The modern digital enterprise collects data on an unprecedented scale. Andrew Ng, currently at startup deeplearning.ai, formerly chief scientist at Chinese internet giant Baidu and co-founder of education startup Coursera, says, like electricity 100 years ago, “AI will change pretty much every major industry.” Machine Learning (ML) is a popular application of AI that refers to the use of algorithms that iteratively learn from data. ML, at its best, allows companies to find hidden insights in data without explicitly programming where to look.
Applications built based on ML are proliferating quickly. The list of well-known uses is long and growing every day. Apple’s Siri, Amazon’s recommendation engine, and IBM’s Watson are just a few prominent examples. All of these applications sift through incredible amounts of data and provide insights mapped to users’ needs.
Why is ML exploding in popularity? It is because the foundational technology in ML is openly available and accessible to organizations without specialized skill sets. Open source provides key technologies that make ML easy to learn, integrate and deploy into existing applications. This has lowered the barrier to entry and quickly opened ML to a much larger audience.
In the past two years, there has been an explosion of projects and development tools. The vast majority of consequential ones are open source. TensorFlow, just one key example, is a powerful system for building and training neural networks to detect and decipher patterns and correlations, similar to human learning and reasoning. It was open-sourced by Google at the end of 2015.
Main Languages for ML – Open Source Dominates
Open source programming languages are extremely popular in ML due to widespread adoption, supportive communities, and advantages for quick prototyping and testing.
For application languages, Python has a clear lead with interfaces and robust tools for almost all ML packages. Python has the added benefit of practically ubiquitous popularity. It is easy to integrate with applications and provides a wide ecosystem of libraries for web development, microservices, games, UI, and more.
Beyond Python, other open-source languages used in ML include R, Octave, and Go, with more coming along. Some of these, like R and Octave, are statistical languages that have a lot of the tools for working with data analysis and working within a sandbox. Go, developed and backed by Google, is new and is an excellent server and systems language with a growing library of data science tools. Its advantages include compiled code and speed. Its adoption rates are increasing dramatically.
Python Tools and Libraries for ML – An Introduction
The amazing strength of open source is in the proliferation of powerful tools and libraries that get you up and running quickly. At the core of the Python numerical/scientific computing ecosystem are NumPy and SciPy. NumPy and SciPy are foundational libraries on top of which many other ML and data science packages are built. NumPy provides support for numerical programming in Python. NumPy has been in development since 2006 and just received US$645,000 in funding this summer.
SciKit-Learn, with 20k stars and 10.7k forks, provides simple and efficient tools for data mining and data analysis. It is accessible to everybody, and reusable in various contexts.
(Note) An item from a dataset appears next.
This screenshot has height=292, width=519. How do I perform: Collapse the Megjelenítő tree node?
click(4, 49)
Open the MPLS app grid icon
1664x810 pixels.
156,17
Built on NumPy, SciPy, and matplotlib, SciKit-Learn is very actively maintained and supports a wide variety of the most common algorithms including Classification, Regression, Clustering, Dimensionality Reduction, Model Selection, and Preprocessing. This is open source that is immediately ready for commercial implementation.
Keras is a Python Deep Learning library that allows for easy and fast prototyping and does not need significant ML expertise. It has been developed with a focus on enabling fast experimentation and being able to go from idea to result with the least possible delay. Keras can use TensorFlow, Microsoft Cognitive Toolkit (CNTK) or Theano as its backend, and you can swap between the three. Keras has 17.7k stars and 6.3k forks. Keras supports both convolutional networks and recurrent networks, as well as combinations of the two, and runs seamlessly on CPU and GPU.
TensorFlow is Google’s library for ML, which expresses calculations as a computation graph. With 64k stars and 31k forks, it is possibly one of the most popular projects on all GitHub and is becoming the standard intermediate format for many ML projects. Python is the recommended language by Google, though there are other language bindings.
These three superstar foundational ML tools are all open source and represent just a taste of the many important applications available to companies building ML strategies.
The Importance of ML Open Source Communities
Open source is built by communities that connect developers, users and enthusiasts in a common endeavor. Developers get useful examples and a feeling that others are extending the same topics. Communities provide examples, support and motivation that proprietary tools often lack. This also lowers the barrier to entry. Plus, many active ML communities are backed by large players like Google, Microsoft, Apple, Amazon, Apache and more.